**What you need to do:**
a) Give the stretch of the Benin health passage from "To improve health" through "managing biomedical waste." again, swapping "biomedical waste" for "medical waste".
b) In the Benin health passage, where do people with means typically seek health services?

**Page excerpt:**
==========
Maternal and child mortality remain high in Benin despite improvements over the past two decades. The country has an unmet need for reproductive, maternal, neonatal, and children’s health (RMNCH) services—including malaria prevention for pregnant women, family planning counseling and contraceptives, and treatment of malaria and diarrhea in young children.

Commercial, non-profit, and faith-based health facilities, practitioners, and pharmacies could fill this gap. But Benin’s private health sector has long underperformed due to uneven service quality and a regulatory environment that makes it hard to register, get accredited, advertise, or set prices. Low- and middle-income people especially suffer, as those with means typically seek health services outside the country.

The Approach

To improve health outcomes in Benin for women and children, Abt leads the USAID Private Sector Health Partnership Activity (PSHPA), building on our previous private sector analyses and engagement in the country. To professionalize service quality, the project spearheads training-of-trainers in private health facilities on topics like emergency obstetric and newborn care as well as identification and treatment of gender-based violence. PSHPA also has revitalized public-private partnerships for acquiring anti-malarial products and managing biomedical waste.
==========
**Source information:**
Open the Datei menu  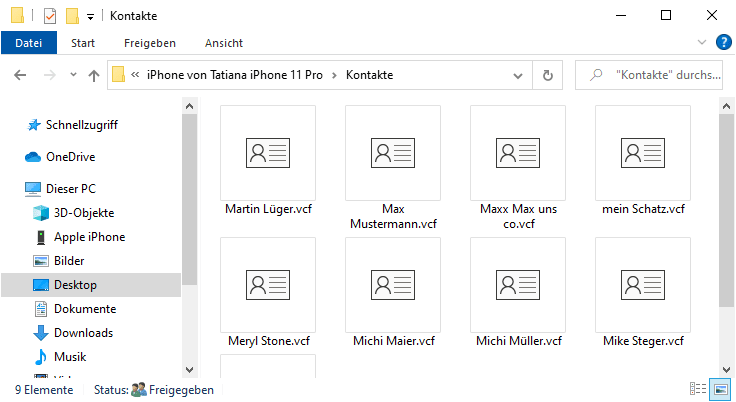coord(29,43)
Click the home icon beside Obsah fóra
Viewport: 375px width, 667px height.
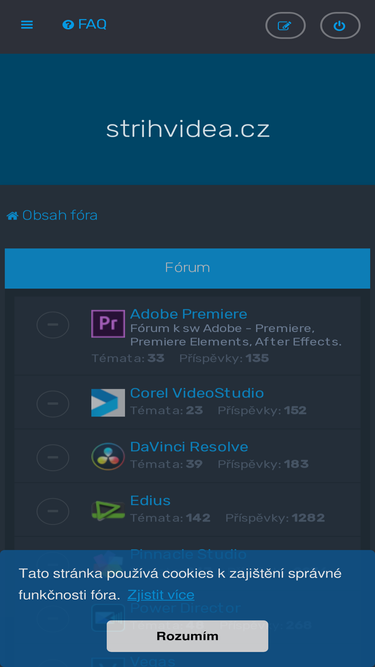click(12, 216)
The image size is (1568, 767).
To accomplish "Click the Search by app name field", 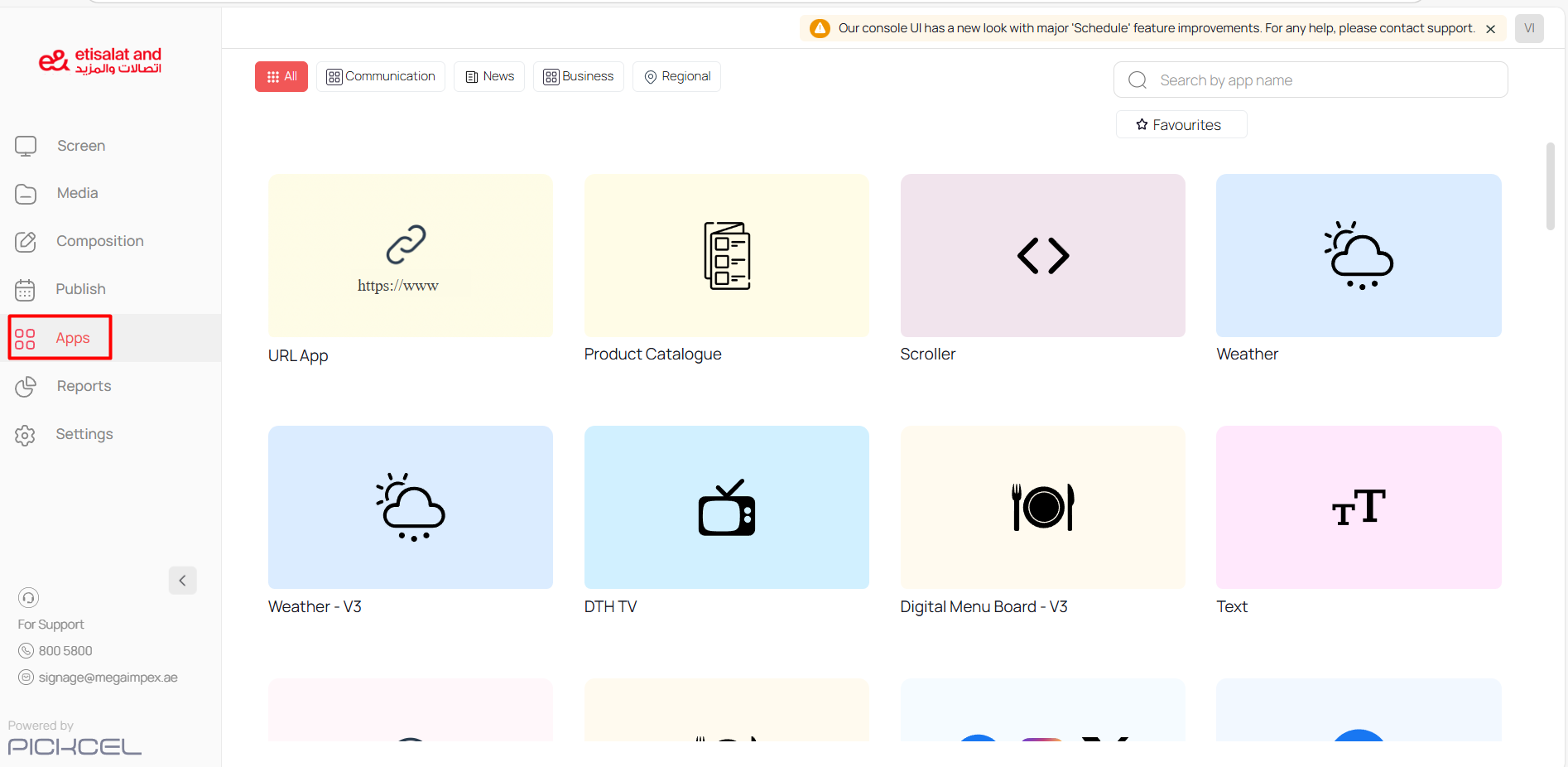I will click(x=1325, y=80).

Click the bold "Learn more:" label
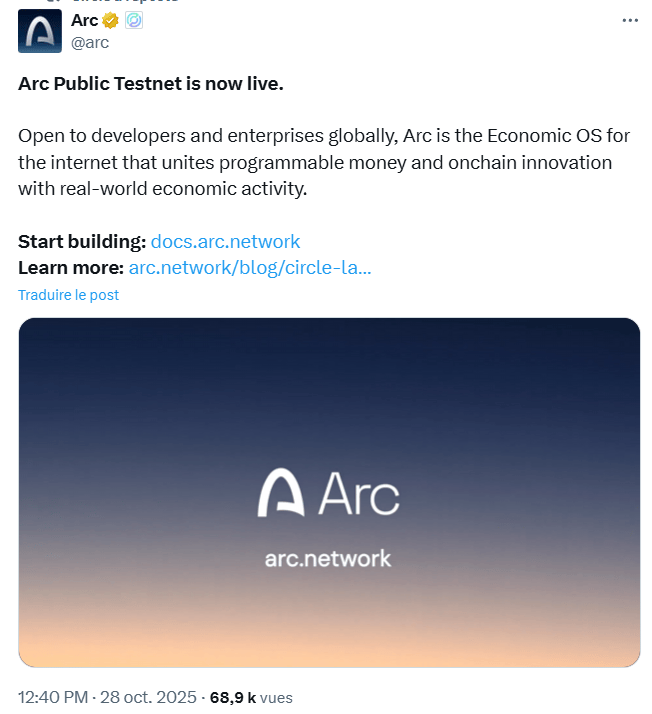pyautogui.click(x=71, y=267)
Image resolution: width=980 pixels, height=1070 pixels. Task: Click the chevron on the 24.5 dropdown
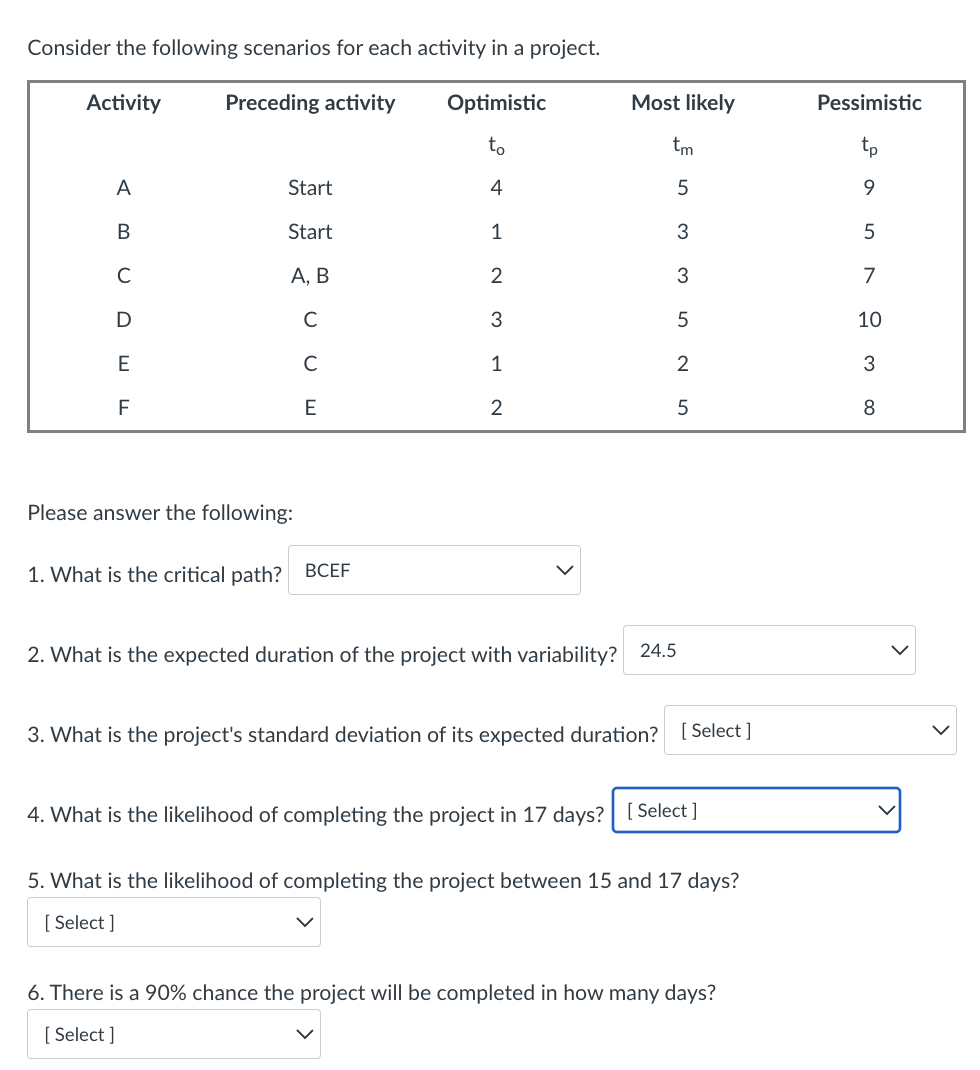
==========
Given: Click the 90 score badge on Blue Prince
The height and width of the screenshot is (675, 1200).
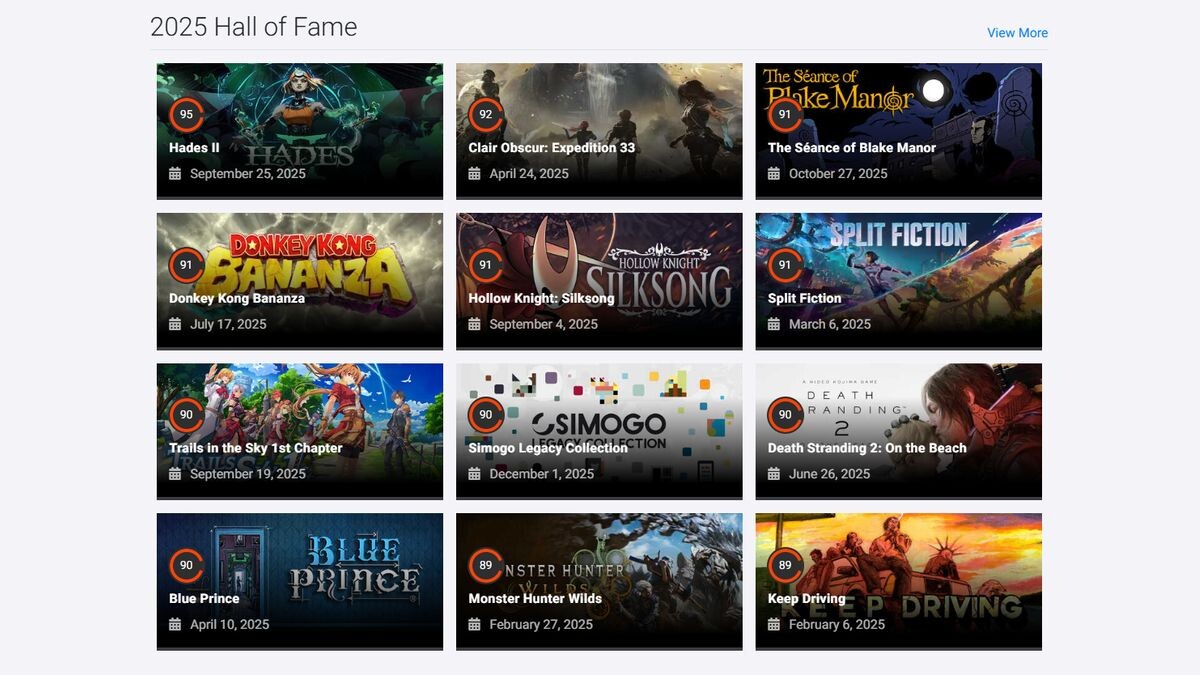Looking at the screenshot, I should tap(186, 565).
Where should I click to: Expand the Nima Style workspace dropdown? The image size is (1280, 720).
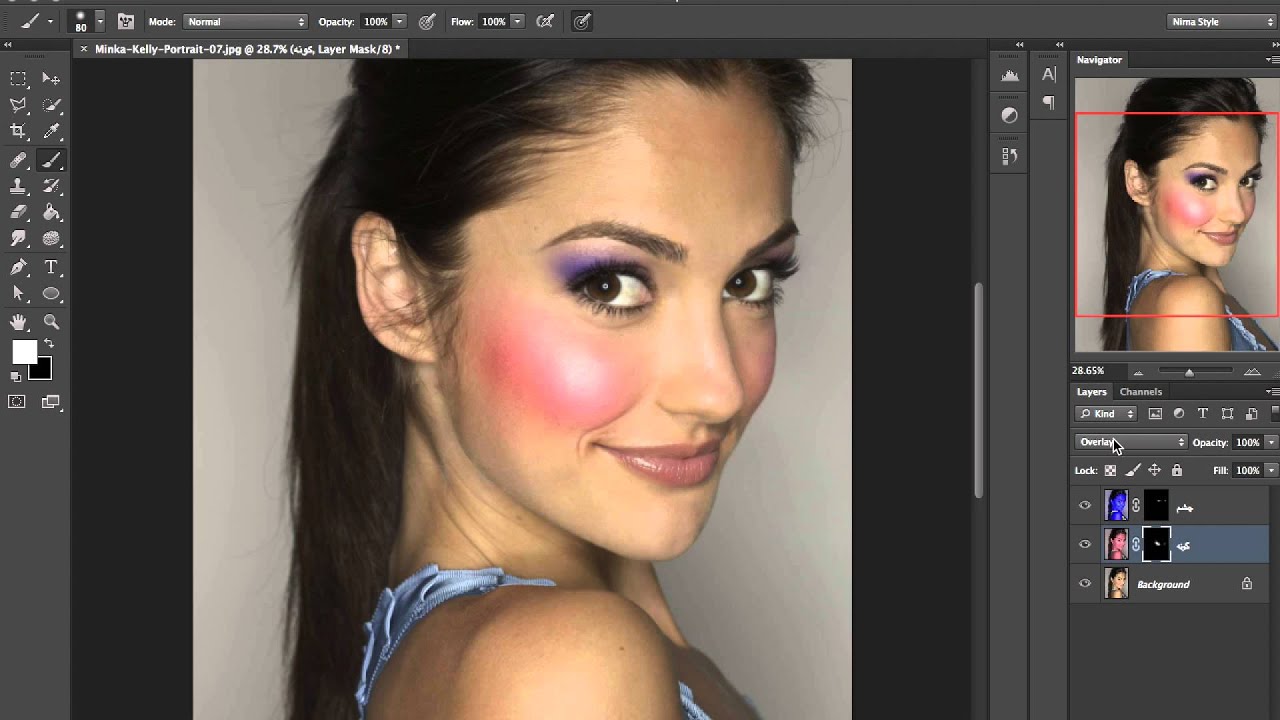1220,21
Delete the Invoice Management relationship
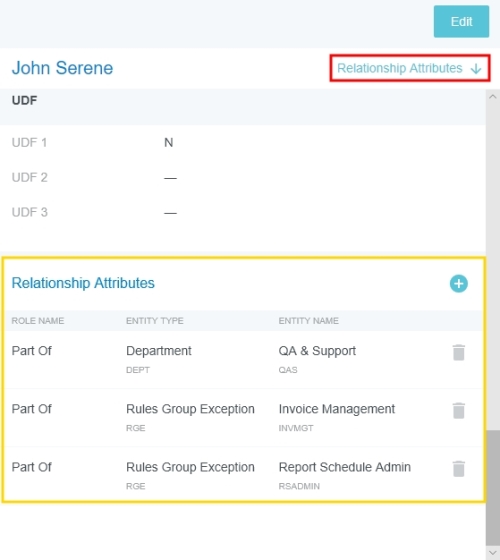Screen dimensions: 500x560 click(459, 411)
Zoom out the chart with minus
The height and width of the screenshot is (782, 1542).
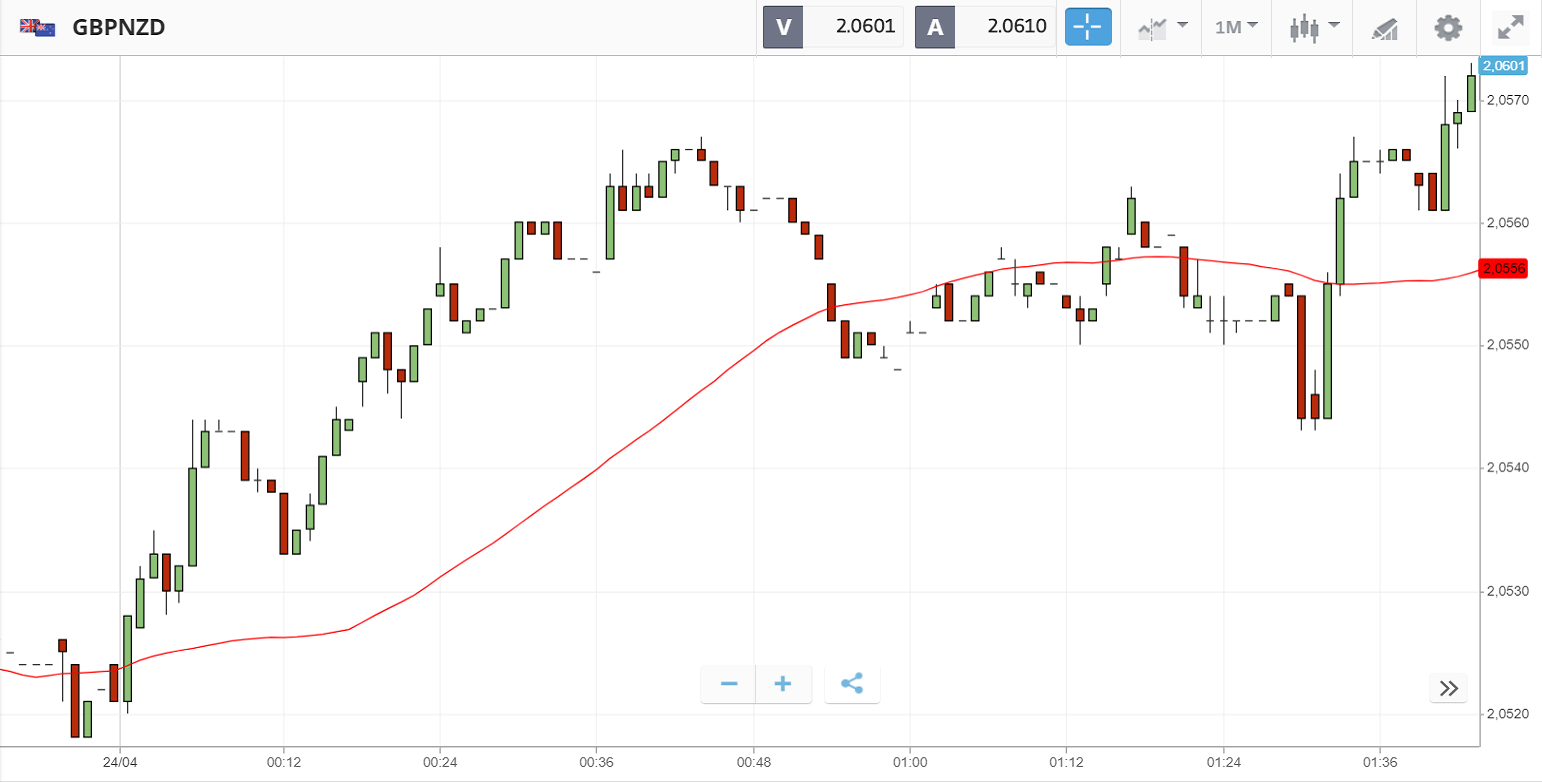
==========
**Solutions for each task:**
a)
To improve health outcomes in Benin for women and children, Abt leads the USAID Private Sector Health Partnership Activity (PSHPA), building on our previous private sector analyses and engagement in the country. To professionalize service quality, the project spearheads training-of-trainers in private health facilities on topics like emergency obstetric and newborn care as well as identification and treatment of gender-based violence. PSHPA also has revitalized public-private partnerships for acquiring anti-malarial products and managing medical waste.

b) Outside the country.